La Pace e le vie per costruirla sono state, dunque, sempre elemento costituivo della riflessione pedagogica della Montessori e fu proprio attraverso il suo lavoro con i bambini che ella arrivò alla soluzione: “L’educazione è l’arma della Pace”. Maria Montessori è una donna che, con il suo lavoro, ci fa capire che le guerre innestano la loro radice in interventi educativi per le giovani generazioni, ahimè, inadeguati a questo scopo. Si capisce bene, quindi, come la Pace, conditio sine qua non di espressione e realizzazione dei diritti umani  sia , innanzitutto un problema pedagogico. E con questa mia affermazione non intendo riversare la risoluzione del problema sulla scuola: quando dico pedagogico intendo di costruzione dell’educazione e della formazione di persone all’interno di qualsiasi agenzia educativa e, quindi, problema sociale in senso ampio, legato alla crescita delle menti, sin da quando si affacciano alla vita. Per questo, la responsabilità ultima della sua realizzazione è dell’educazione. La politica può solo evitare le guerre, ottenere che i conflitti tra i popoli si risolvano attraverso negoziati, piuttosto che attraverso la violenza, ma non può costruire la Pace. Sostiene, infatti la Montessori “La vera difesa dei popoli non può poggiare sulle armi: giacché le guerre … non potranno mai assicurare la Pace e la prosperità di nessun popolo, finché non si ricorrerà a questo grande armamento della Pace che è l’educazione”.
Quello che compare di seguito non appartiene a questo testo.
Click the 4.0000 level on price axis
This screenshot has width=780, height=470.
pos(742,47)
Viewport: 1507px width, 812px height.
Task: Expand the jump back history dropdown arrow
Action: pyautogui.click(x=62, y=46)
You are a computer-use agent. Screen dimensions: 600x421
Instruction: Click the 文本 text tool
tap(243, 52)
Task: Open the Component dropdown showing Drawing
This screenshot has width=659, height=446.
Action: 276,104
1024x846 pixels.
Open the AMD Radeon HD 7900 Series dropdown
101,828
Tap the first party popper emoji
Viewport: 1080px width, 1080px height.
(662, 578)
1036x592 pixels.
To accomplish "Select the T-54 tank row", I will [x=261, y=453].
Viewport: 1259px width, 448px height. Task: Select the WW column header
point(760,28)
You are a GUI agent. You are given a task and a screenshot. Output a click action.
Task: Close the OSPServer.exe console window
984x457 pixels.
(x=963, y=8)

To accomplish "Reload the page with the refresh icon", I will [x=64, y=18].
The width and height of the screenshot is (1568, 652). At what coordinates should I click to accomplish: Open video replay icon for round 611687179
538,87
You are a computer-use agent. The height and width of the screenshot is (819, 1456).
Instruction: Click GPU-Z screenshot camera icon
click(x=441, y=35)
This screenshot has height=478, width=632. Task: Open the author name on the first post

Dobbiamo arrivare al 19 dicembre 2016, però, per avere il pronunciamento dell’Assemblea Generale delle Nazioni Unite, che decide di adottare la nuova Dichiarazione sul diritto umano alla Pace, affermando che «ogni individuo ha il diritto di godere della Pace, in modo che tutti i diritti umani siano promossi e protetti e lo sviluppo sia pienamente realizzato». Mentre già nel settembre del 2015 l’Agenda 2030, recitava così: “Obiettivo 5: Raggiungere l’uguaglianza di genere ed emancipare tutte le donne e le ragazze”, eppure…

…donne e ragazze nel 2023 continuano, inesorabilmente, a subire discriminazioni e violenze in ogni parte del mondo e a non godere del diritto ineludibile della Pace!

La parità di genere non è solo un diritto umano fondamentale, ma la condizione necessaria per un mondo prospero, sostenibile e in pace. L’obiettivo 16 dello stesso documento prescrive, infatti” Pace, giustizia e istituzioni forti: Promuovere società pacifiche e inclusive per uno sviluppo sostenibile, rendere disponibile l’accesso alla giustizia per tutti e creare organismi efficaci, responsabili e inclusivi a tutti i livelli”.

Nella realtà, purtroppo, siamo ancora molto immersi in meccanismi di apparenza e la Pace (quella con la P maiuscola!) è – per dirla con la Woolf – come “la farfalla sul falò” : una promessa  fragile di un’umanità che va, ancora, liberata dalla sopraffazione e dalla violenza.